Security Advisories - CVSS summary / assumptions field

[frasertweedale]

Note https://www.first.org/cvss/v3.1/user-guide#3-7-Scoring-Vulnerabilities-in-Software-Libraries-and-Similar:

When scoring the impact of a vulnerability in a library, independent of any adopting program or implementation, the analyst will often be unable to take into account the ways in which the library might be used. While specific products using the library should generate CVSS scores specific to how they use the library, scoring the library itself requires assumptions to be made. The analyst should score for the reasonable worst-case implementation scenario. When possible, the CVSS information should detail these assumptions.

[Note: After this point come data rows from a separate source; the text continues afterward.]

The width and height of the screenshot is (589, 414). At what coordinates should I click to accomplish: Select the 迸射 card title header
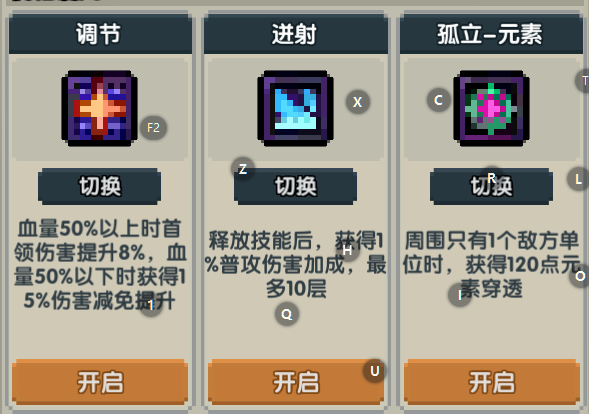click(x=296, y=34)
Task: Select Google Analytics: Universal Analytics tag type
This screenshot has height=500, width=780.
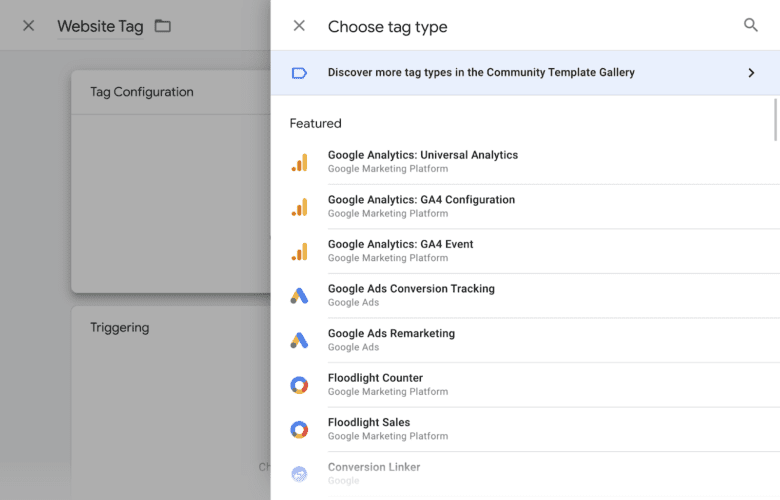Action: click(x=423, y=156)
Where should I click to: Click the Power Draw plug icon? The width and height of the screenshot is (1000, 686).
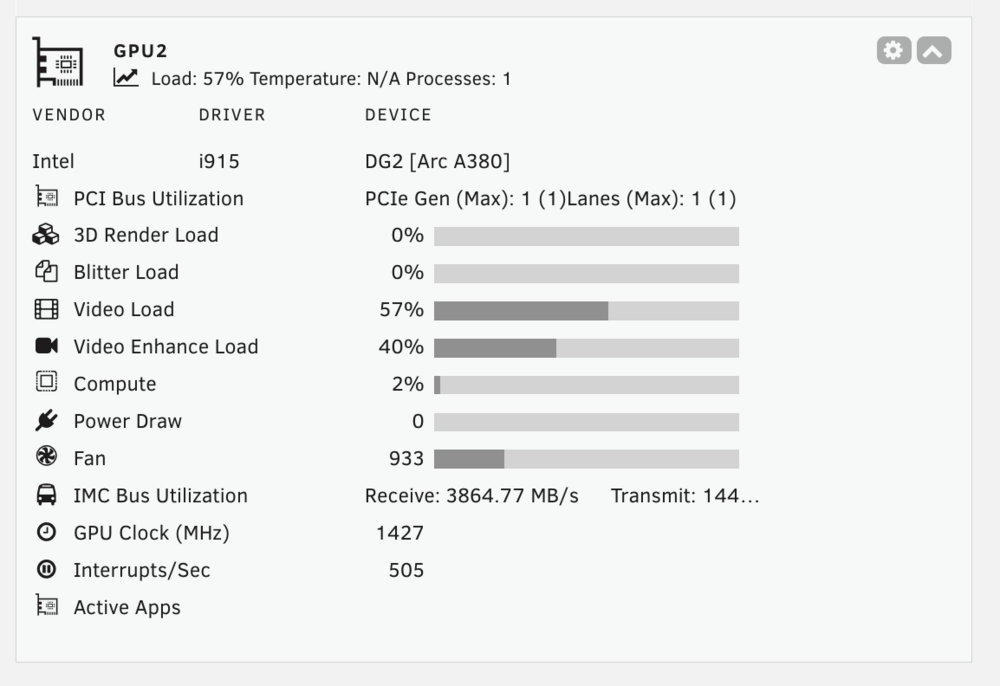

The advisory format currently has no way to convey contextual information about assumptions made in
calculating the CVSS score. There should be a way to convey this information.

[david-christiansen]

Can you suggest what that way should look like? I'm still quite new to CVSS, and most of that content came from conversations with collaborators, so I don't entirely know how to proceed here. For instance, do you think a structured format would be what you want here, or free text, or something else? Is there a standard we can just adopt?

Thanks!

[frasertweedale]

Free text. But I filed this before I understood that the advisory file is intended to also include a write-up for human audience,
after the TOML block (see #41). I think this consideration is best addressed there. So I will close this ticket.